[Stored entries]
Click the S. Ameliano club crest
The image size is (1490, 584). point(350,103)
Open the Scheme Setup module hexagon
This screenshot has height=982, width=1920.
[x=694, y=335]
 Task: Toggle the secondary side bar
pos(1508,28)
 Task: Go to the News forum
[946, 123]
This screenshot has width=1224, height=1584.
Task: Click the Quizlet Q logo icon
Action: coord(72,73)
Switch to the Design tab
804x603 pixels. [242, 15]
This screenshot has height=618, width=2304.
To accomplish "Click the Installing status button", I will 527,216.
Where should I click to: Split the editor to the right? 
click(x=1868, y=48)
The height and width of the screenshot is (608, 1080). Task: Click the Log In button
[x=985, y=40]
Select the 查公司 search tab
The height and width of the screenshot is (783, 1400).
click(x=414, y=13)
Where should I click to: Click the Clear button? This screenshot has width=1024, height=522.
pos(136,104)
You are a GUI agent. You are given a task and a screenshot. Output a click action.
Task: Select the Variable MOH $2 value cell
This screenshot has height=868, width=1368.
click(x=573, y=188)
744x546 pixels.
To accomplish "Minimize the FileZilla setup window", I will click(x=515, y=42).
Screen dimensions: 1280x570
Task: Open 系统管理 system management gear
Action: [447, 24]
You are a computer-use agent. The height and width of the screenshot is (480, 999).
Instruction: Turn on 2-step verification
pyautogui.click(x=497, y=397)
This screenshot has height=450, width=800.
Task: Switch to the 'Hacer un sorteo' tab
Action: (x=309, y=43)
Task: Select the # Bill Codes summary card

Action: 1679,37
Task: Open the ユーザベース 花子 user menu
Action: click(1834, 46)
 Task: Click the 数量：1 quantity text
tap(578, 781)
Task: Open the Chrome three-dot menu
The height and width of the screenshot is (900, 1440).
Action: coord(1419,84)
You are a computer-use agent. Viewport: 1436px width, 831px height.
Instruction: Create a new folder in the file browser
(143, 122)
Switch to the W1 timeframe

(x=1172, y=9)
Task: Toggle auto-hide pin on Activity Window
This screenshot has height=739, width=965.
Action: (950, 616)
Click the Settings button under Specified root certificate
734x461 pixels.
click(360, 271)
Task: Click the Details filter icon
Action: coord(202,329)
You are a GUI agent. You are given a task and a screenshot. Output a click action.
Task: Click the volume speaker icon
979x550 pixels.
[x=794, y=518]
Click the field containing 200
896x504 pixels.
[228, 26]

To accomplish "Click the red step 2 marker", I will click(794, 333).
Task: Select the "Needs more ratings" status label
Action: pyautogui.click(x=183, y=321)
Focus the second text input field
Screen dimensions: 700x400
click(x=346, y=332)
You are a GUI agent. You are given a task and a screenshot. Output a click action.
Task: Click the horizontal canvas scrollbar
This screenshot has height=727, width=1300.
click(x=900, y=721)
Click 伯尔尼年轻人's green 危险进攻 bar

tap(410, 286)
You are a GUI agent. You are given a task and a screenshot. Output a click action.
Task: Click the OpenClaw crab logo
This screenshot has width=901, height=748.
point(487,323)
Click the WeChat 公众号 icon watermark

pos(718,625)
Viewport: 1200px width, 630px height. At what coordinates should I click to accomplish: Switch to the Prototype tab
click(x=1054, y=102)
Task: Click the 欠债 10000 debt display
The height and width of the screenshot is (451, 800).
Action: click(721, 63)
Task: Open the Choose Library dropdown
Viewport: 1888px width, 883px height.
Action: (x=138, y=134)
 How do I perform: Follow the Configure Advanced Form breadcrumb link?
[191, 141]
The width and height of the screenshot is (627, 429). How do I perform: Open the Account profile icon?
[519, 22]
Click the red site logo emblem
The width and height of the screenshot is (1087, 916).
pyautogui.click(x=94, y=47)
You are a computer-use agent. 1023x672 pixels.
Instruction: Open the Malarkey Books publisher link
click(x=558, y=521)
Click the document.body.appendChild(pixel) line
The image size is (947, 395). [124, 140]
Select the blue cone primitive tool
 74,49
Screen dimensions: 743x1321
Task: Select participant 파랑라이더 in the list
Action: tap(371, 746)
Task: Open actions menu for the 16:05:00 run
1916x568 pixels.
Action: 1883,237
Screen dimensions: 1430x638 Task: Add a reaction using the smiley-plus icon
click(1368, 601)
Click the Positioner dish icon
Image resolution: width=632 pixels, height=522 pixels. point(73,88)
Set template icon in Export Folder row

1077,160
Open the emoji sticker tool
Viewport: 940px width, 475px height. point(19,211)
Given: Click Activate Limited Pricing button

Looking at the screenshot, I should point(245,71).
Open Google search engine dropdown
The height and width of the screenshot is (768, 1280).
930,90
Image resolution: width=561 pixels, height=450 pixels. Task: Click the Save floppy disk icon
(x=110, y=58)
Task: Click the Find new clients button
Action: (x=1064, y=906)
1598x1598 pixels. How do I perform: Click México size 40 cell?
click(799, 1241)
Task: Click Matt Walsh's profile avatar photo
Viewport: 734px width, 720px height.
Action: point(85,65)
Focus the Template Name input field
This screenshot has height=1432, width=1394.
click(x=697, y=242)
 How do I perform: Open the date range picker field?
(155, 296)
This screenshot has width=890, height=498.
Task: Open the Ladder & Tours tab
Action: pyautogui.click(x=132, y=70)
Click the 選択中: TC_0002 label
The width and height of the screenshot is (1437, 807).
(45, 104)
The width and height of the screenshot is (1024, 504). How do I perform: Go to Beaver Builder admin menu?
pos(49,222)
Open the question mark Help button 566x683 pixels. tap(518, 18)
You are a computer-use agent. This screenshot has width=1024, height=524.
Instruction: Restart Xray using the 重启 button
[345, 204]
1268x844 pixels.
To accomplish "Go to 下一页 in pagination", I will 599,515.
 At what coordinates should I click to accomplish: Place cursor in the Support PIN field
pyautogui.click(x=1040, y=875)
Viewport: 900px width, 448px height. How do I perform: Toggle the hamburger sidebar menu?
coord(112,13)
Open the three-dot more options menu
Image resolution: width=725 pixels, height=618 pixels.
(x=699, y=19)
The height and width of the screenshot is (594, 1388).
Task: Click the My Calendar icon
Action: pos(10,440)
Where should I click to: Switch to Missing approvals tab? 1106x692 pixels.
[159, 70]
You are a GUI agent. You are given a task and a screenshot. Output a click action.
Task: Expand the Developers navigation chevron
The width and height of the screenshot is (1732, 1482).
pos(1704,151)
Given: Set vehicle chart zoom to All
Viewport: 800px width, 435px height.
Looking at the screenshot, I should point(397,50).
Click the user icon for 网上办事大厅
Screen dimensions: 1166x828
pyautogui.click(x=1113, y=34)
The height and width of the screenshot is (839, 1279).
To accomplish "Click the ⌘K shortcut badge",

▶ [WHAT THE EXERCISE ASKS]: Read the records above. Show each line that has the string "dropdown".

▶ [RESPONSE FOR THIS EXERCISE]:
Task: Open the Choose Library dropdown
Open Google search engine dropdown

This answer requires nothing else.